- Exercise data:
********

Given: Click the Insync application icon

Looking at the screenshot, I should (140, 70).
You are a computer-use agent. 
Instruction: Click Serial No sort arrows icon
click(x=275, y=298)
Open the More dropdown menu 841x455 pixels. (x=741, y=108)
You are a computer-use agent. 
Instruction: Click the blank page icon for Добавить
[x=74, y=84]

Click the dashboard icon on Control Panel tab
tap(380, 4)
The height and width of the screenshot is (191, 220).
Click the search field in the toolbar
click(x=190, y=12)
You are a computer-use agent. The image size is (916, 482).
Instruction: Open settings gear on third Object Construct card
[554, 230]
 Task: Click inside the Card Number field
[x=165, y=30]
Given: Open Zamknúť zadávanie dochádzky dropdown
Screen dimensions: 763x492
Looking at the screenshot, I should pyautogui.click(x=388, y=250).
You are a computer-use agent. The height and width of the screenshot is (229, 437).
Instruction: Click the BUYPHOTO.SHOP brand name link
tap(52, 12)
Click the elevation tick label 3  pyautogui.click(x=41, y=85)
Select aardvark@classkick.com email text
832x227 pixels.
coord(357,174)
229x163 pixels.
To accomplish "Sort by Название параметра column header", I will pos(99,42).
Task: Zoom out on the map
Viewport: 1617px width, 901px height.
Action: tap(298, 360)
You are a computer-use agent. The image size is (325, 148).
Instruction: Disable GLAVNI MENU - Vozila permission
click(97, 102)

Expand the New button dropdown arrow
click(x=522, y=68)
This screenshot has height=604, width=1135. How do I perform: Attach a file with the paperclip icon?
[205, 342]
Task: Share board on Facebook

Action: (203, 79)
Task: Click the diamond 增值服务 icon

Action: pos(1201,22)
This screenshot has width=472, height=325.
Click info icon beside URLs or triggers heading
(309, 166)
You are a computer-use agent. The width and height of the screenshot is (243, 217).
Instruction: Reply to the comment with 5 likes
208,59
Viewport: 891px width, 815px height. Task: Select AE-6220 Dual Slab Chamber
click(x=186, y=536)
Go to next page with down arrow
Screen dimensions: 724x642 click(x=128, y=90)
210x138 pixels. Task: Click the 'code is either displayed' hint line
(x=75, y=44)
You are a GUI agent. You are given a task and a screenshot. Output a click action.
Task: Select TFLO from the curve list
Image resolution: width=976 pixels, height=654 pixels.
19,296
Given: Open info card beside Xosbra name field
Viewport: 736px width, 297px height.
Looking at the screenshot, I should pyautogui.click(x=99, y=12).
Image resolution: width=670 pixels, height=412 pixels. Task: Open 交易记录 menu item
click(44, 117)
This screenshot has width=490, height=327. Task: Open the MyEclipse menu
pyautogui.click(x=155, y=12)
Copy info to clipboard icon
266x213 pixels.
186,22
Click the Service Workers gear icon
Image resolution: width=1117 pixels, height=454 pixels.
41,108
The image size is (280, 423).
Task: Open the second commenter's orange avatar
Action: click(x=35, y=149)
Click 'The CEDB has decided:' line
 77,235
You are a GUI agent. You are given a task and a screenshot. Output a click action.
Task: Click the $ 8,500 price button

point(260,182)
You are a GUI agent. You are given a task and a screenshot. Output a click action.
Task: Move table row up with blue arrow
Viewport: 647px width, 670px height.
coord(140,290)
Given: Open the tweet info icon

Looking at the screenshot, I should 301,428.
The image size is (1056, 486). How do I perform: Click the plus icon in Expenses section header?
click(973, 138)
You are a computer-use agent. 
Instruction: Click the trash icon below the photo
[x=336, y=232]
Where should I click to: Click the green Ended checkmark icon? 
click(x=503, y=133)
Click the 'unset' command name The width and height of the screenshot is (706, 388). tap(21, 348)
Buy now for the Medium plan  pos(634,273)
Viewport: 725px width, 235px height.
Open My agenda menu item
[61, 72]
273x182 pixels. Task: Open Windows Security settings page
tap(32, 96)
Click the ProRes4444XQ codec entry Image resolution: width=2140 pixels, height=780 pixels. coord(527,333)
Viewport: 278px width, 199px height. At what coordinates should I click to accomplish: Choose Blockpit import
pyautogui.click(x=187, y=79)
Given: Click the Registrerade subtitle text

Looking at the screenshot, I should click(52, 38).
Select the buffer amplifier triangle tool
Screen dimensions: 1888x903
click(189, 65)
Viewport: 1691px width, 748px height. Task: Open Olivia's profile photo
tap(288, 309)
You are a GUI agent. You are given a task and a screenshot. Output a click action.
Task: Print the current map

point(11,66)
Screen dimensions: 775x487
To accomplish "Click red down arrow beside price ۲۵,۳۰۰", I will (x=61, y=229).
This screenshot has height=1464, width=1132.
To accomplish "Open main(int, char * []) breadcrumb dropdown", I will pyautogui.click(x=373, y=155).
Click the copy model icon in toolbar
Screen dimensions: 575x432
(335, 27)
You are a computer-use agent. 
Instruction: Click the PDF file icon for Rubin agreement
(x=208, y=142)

********

- Aim of the task: Using the entries above, please restate each one word for word.

- Reply:
Given: Click the Insync application icon

Looking at the screenshot, I should (140, 70).
You are a computer-use agent. 
Instruction: Click Serial No sort arrows icon
click(x=275, y=298)
Open the More dropdown menu 841x455 pixels. (x=741, y=108)
You are a computer-use agent. 
Instruction: Click the blank page icon for Добавить
[x=74, y=84]

Click the dashboard icon on Control Panel tab
tap(380, 4)
The height and width of the screenshot is (191, 220).
Click the search field in the toolbar
click(x=190, y=12)
You are a computer-use agent. The image size is (916, 482).
Instruction: Open settings gear on third Object Construct card
[554, 230]
 Task: Click inside the Card Number field
[x=165, y=30]
Given: Open Zamknúť zadávanie dochádzky dropdown
Screen dimensions: 763x492
Looking at the screenshot, I should pyautogui.click(x=388, y=250).
You are a computer-use agent. The height and width of the screenshot is (229, 437).
Instruction: Click the BUYPHOTO.SHOP brand name link
tap(52, 12)
Click the elevation tick label 3  pyautogui.click(x=41, y=85)
Select aardvark@classkick.com email text
832x227 pixels.
coord(357,174)
229x163 pixels.
To accomplish "Sort by Название параметра column header", I will pos(99,42).
Task: Zoom out on the map
Viewport: 1617px width, 901px height.
Action: tap(298, 360)
You are a computer-use agent. The image size is (325, 148).
Instruction: Disable GLAVNI MENU - Vozila permission
click(97, 102)

Expand the New button dropdown arrow
click(x=522, y=68)
This screenshot has height=604, width=1135. How do I perform: Attach a file with the paperclip icon?
[205, 342]
Task: Share board on Facebook

Action: (203, 79)
Task: Click the diamond 增值服务 icon

Action: pos(1201,22)
This screenshot has width=472, height=325.
Click info icon beside URLs or triggers heading
(309, 166)
You are a computer-use agent. The width and height of the screenshot is (243, 217).
Instruction: Reply to the comment with 5 likes
208,59
Viewport: 891px width, 815px height. Task: Select AE-6220 Dual Slab Chamber
click(x=186, y=536)
Go to next page with down arrow
Screen dimensions: 724x642 click(x=128, y=90)
210x138 pixels. Task: Click the 'code is either displayed' hint line
(x=75, y=44)
You are a GUI agent. You are given a task and a screenshot. Output a click action.
Task: Select TFLO from the curve list
Image resolution: width=976 pixels, height=654 pixels.
19,296
Given: Open info card beside Xosbra name field
Viewport: 736px width, 297px height.
Looking at the screenshot, I should pyautogui.click(x=99, y=12).
Image resolution: width=670 pixels, height=412 pixels. Task: Open 交易记录 menu item
click(44, 117)
This screenshot has width=490, height=327. Task: Open the MyEclipse menu
pyautogui.click(x=155, y=12)
Copy info to clipboard icon
266x213 pixels.
186,22
Click the Service Workers gear icon
Image resolution: width=1117 pixels, height=454 pixels.
41,108
The image size is (280, 423).
Task: Open the second commenter's orange avatar
Action: click(x=35, y=149)
Click 'The CEDB has decided:' line
 77,235
You are a GUI agent. You are given a task and a screenshot. Output a click action.
Task: Click the $ 8,500 price button

point(260,182)
You are a GUI agent. You are given a task and a screenshot. Output a click action.
Task: Move table row up with blue arrow
Viewport: 647px width, 670px height.
coord(140,290)
Given: Open the tweet info icon

Looking at the screenshot, I should 301,428.
The image size is (1056, 486). How do I perform: Click the plus icon in Expenses section header?
click(973, 138)
You are a computer-use agent. 
Instruction: Click the trash icon below the photo
[x=336, y=232]
Where should I click to: Click the green Ended checkmark icon? 
click(x=503, y=133)
Click the 'unset' command name The width and height of the screenshot is (706, 388). tap(21, 348)
Buy now for the Medium plan  pos(634,273)
Viewport: 725px width, 235px height.
Open My agenda menu item
[61, 72]
273x182 pixels. Task: Open Windows Security settings page
tap(32, 96)
Click the ProRes4444XQ codec entry Image resolution: width=2140 pixels, height=780 pixels. coord(527,333)
Viewport: 278px width, 199px height. At what coordinates should I click to accomplish: Choose Blockpit import
pyautogui.click(x=187, y=79)
Given: Click the Registrerade subtitle text

Looking at the screenshot, I should click(52, 38).
Select the buffer amplifier triangle tool
Screen dimensions: 1888x903
click(189, 65)
Viewport: 1691px width, 748px height. Task: Open Olivia's profile photo
tap(288, 309)
You are a GUI agent. You are given a task and a screenshot. Output a click action.
Task: Print the current map

point(11,66)
Screen dimensions: 775x487
To accomplish "Click red down arrow beside price ۲۵,۳۰۰", I will (x=61, y=229).
This screenshot has height=1464, width=1132.
To accomplish "Open main(int, char * []) breadcrumb dropdown", I will pyautogui.click(x=373, y=155).
Click the copy model icon in toolbar
Screen dimensions: 575x432
(335, 27)
You are a computer-use agent. 
Instruction: Click the PDF file icon for Rubin agreement
(x=208, y=142)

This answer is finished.